Si l’on veut expliquer ces résultats disparates (chez les garçons comme chez les filles) selon les milieux d’origine, il faut bien sûr prendre en compte le ­contexte économique, souvent très précaire, de ces familles d’immigrés. A niveau financier équivalent, il faut aussi regarder les appartenances sociales et le capital scolaire des parents dans leur pays d’origine. «Le brillant parcours de nombreux élèves appartenant à des ­familles venues d’Asie du Sud-Est et de Chine doit être corrélé au fait que ces ­immigrés faisaient souvent partie des groupes les plus éduqués dans leur pays d’origine, précise Mathieu Ichou, sociologue à l’INED. De même, les faibles performances des enfants d’immigrés turcs – filles comprises – dans le système scolaire français doivent être rapprochées du ­statut social de leurs parents, en général issus d’un milieu rural et peu qualifié. »

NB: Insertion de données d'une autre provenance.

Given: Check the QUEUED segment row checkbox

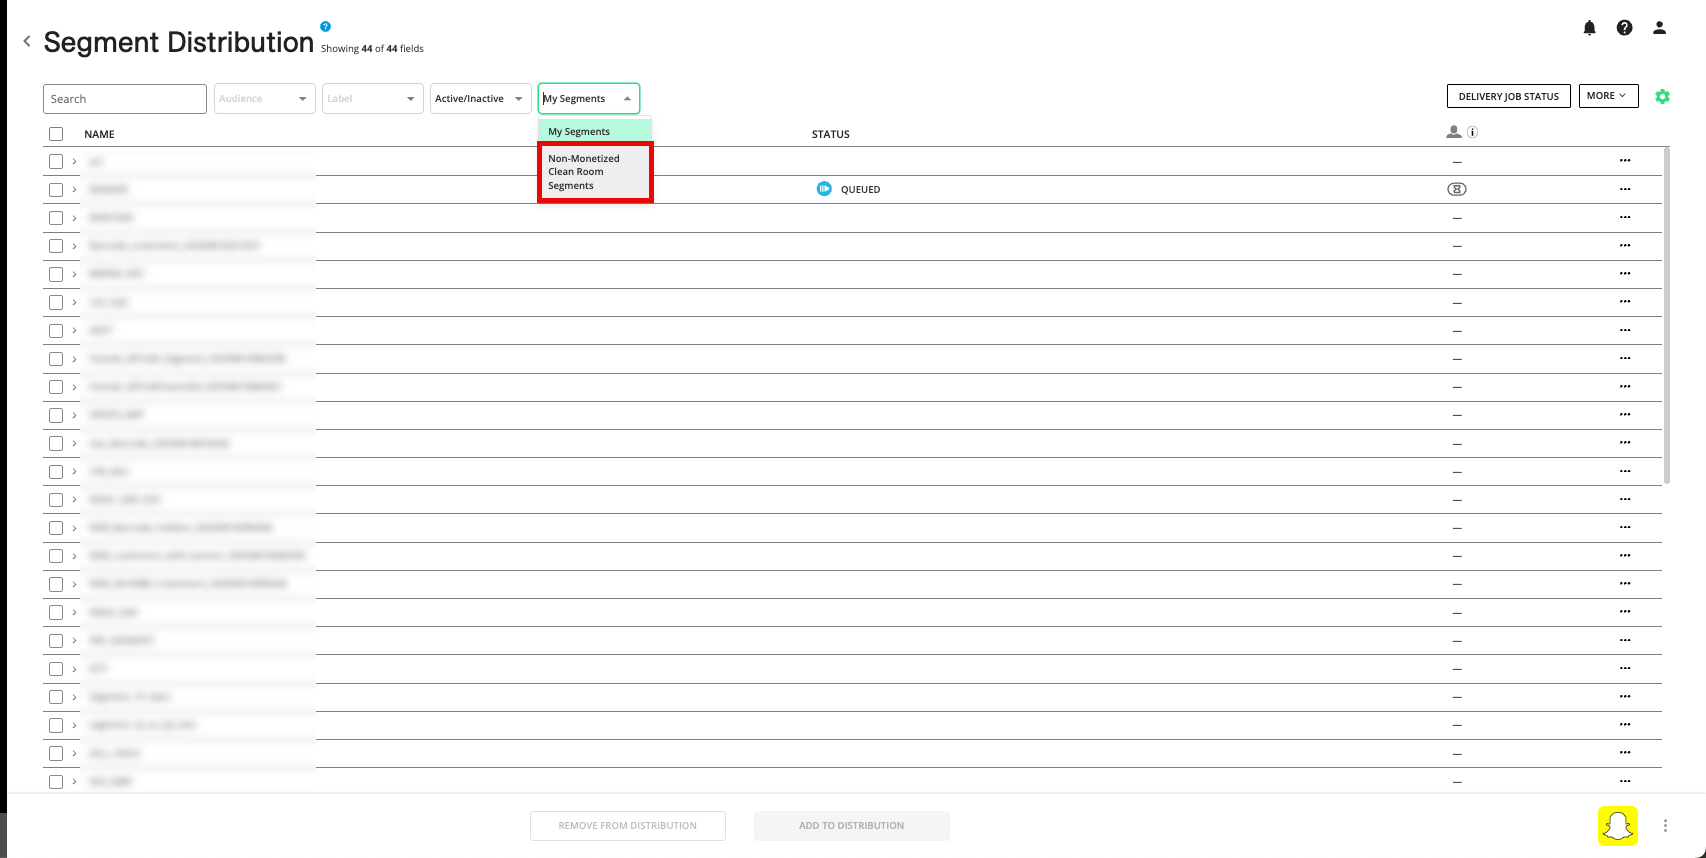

Pour faire la part de ce qui, dans les difficultés scolaires rencontrées par les garçons issus de l’immigration ,relève de leur origine sociale (diplôme des parents, conditions financières, taille de la fratrie, etc.), les chercheurs ont procédé à des analyses dites « toutes choses égales par ailleurs », c’est-à-dire après contrôle des héritages sociaux, scolaires et linguistiques transmis par les parents. Une fois ces correctifs appliqués, les écarts de réussite constatés entre les fils d’immigrés et la population générale s’annulent pour les descendants originaires d’un département d’outre-mer ou du Portugal. En revanche, et même s’ils se réduisent, les désavantages scolaires persistent pour la plupart des autres origines : Maghreb, Turquie, Afrique subsaharienne.

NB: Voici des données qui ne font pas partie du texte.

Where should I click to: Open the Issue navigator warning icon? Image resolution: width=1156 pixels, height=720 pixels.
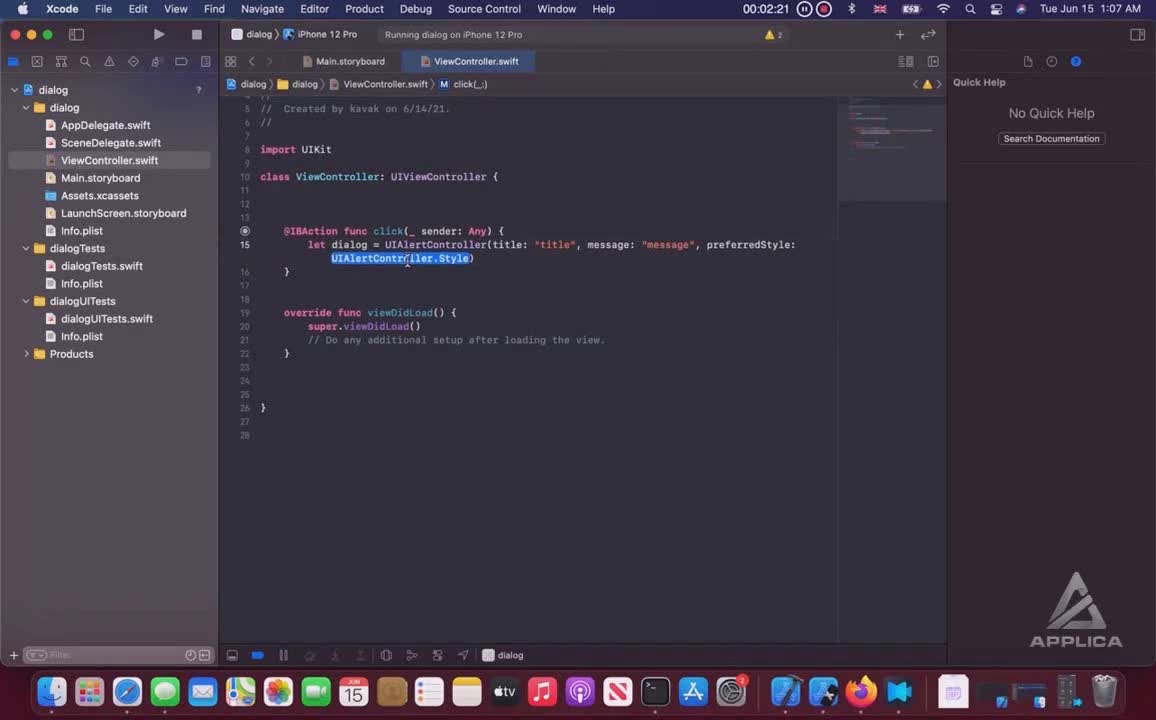[109, 61]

Comment comprendre la persistance, dans ces groupes, de ces fortes disparités d’intégration selon le genre ? Les garçons et les filles ont-ils dans ces milieux fa­miliaux des statuts plus différenciés qu’ailleurs ? Le sociologue Hugues Lagrange ne renierait pas l’hypothèse, lui qui plaidait, dans Le Déni des cultures (Seuil, 2010), pour la prise en compte des identités culturelles dans l’analyse des difficultés scolaires précoces selon l’origine des parents. A l’issue de plusieurs enquêtes menées dans des quartiers sensibles de la vallée de la Seine, de Paris et de Saint-Herblain (Loire-Atlantique), il observait qu’à condition sociale égale délinquance et échec scolaire étaient trois fois plus fréquents chez les garçons d’immigrés provenant du Sahel (Mali, Sénégal et Mauritanie) que chez les enfants de parents français, une fois et demie plus que chez les Turcs, les Maghrébins et les Africains du golfe de Guinée. Rappelant que dans ces pays du Sahel, à majorité musulmane, la famille est patriarcale, souvent polygame, avec des femmes dépendantes et de grandes fratries, il im­putait à ce modèle familial l’échec et l’inconduite des fils.

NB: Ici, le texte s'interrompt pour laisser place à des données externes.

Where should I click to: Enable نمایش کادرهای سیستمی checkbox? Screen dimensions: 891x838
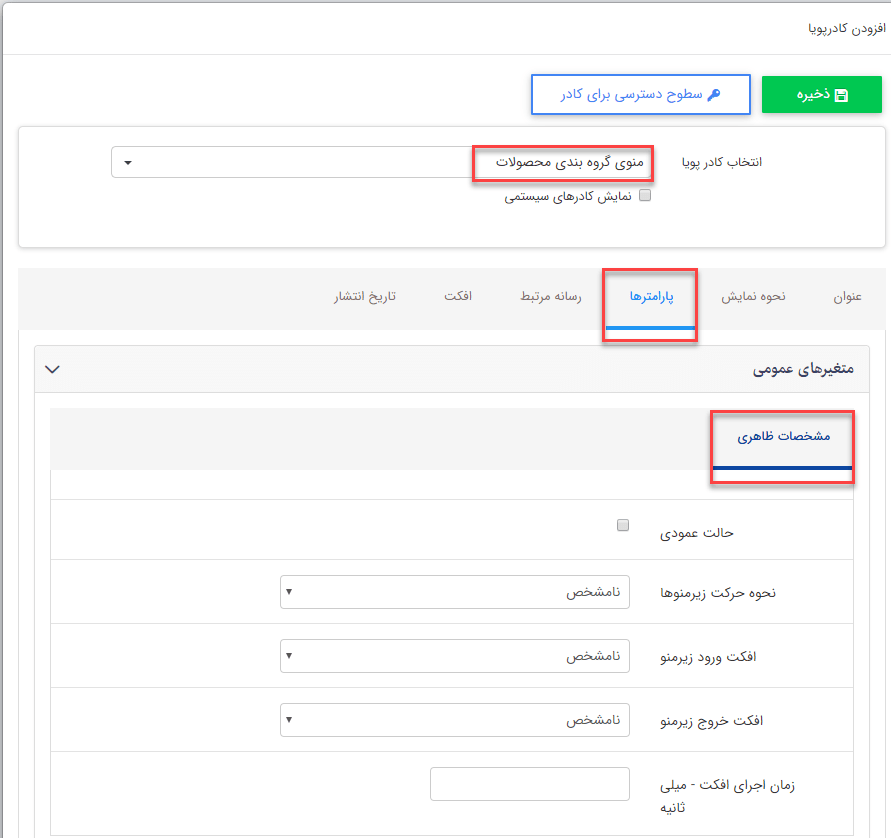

Des fortes apirations scolaires, mais moins d’implication

Faut-il, comme Hugues Lagrange le suggère, « revenir sur l’occultation de l’ethnicité et des différences culturelles » pour expliquer le fort échec scolaire d’une ­partie des fils d’immigrés, une approche culturaliste très critiquée dans la sociologie française ? Invoquer le retour, observé par l’Insee, de l’observance religieuse et des normes morales traditionnelles chez les jeunes des cités (séparation et traitement différencié des sexes, polygamie) ? N’ayant pas pris la religion comme critère dans leur étude, les chercheurs de l’enquête TeO ne s’y risquent pas. Laure Moguérou, socio-démographe à l’université Paris-X et cosignataire du chapitre relatif au parcours scolaire de l’enquête TeO, n’en constate pas moins, chez les enfants de l’immigration comme dans le reste de la population française, une socialisation familiale assez différenciée entre filles et garçons. « Les premières vont être davantage contrôlées, assignées à rester à la maison. Cela peut développer chez elles certaines dispositions scolaires. On attend d’elles qu’elles soient sages et dociles, quand les garçons sont plus libres de sortir, constate-t-elle. Par ailleurs, les filles savent que pour un même niveau de diplôme elles n’obtiendront pas forcément la même chose sur le marché du travail que les garçons. Elles anticipent les discriminations dues à leur sexe et misent sur l’école pour les atténuer. »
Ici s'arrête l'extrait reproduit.